1.1 - 8.10 - TextTagger Syntax Elements - Teradata Vantage

Teradata Vantage™ - Machine Learning Engine Analytic Function Reference

Product
Teradata Vantage
Release Number
1.1
8.10
Release Date
October 2019
Content Type
Programming Reference
Publication ID
B700-4003-079K
Language
English (United States)
InputLanguage
[Optional] Specify the language of the input text:
Option Description
'en' (Default) English
'zh_CN' Simplified Chinese
'zh_TW' Traditional Chinese
TaggingRules
[Required if you do not specify a Rules table, disallowed otherwise.] Specify the tag names and tagging rules. For information about defining tagging rules, see Defining Tagging Rules.
Tokenize
[Optional] Specify whether the function tokenizes the input text before evaluating the rules and tokenizes the text string parameter in the rule definition when parsing a rule.

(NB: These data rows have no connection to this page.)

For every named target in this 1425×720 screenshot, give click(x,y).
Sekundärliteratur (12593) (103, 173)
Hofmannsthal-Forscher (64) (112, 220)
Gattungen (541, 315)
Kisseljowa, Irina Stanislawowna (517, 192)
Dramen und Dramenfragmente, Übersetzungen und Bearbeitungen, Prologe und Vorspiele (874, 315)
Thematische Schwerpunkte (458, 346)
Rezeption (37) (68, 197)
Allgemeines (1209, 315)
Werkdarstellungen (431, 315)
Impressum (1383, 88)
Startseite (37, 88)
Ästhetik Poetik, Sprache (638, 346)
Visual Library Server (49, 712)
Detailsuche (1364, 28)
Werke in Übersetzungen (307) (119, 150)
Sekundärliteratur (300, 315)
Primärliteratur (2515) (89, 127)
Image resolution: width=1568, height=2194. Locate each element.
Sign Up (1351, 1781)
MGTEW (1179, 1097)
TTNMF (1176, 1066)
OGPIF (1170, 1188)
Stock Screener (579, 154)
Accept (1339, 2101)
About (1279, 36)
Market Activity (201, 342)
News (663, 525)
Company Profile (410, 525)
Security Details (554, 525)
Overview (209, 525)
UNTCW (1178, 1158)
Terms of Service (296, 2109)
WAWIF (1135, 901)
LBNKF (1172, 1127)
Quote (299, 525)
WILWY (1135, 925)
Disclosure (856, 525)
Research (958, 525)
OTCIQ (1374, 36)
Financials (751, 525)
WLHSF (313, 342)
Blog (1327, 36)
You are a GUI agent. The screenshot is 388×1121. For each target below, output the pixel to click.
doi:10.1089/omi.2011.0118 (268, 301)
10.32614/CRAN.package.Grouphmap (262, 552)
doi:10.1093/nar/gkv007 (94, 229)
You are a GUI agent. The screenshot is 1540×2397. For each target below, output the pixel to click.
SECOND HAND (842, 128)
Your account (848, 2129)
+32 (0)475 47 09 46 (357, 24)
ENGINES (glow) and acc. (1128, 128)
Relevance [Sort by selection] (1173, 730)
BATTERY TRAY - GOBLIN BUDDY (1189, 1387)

If you specify 'true', then you must also specify the InputLanguage syntax element. The function uses the value of InputLanguage to create the word tokenizer.

Default: 'false'
OutputByTag
[Optional] Specify whether the function outputs a tuple when a text document matches multiple tags.
Default: 'false' (One tuple in the output stands for one document and the matched tags are listed in the output column tag.)
TagDelimiter
[Optional]
Specify the delimiter, a string, that separates multiple tags in the output column tag if OutputByTag has the value 'false'. If OutputByTag has the value 'true', specifying this syntax element causes an error.
Default: ',' (comma)
Accumulate
[Optional] Specify the names of text table columns to copy to the output table.
Do not use the name 'tag' for an accumulate_column, because the function uses that name for the output table column that contains the tags.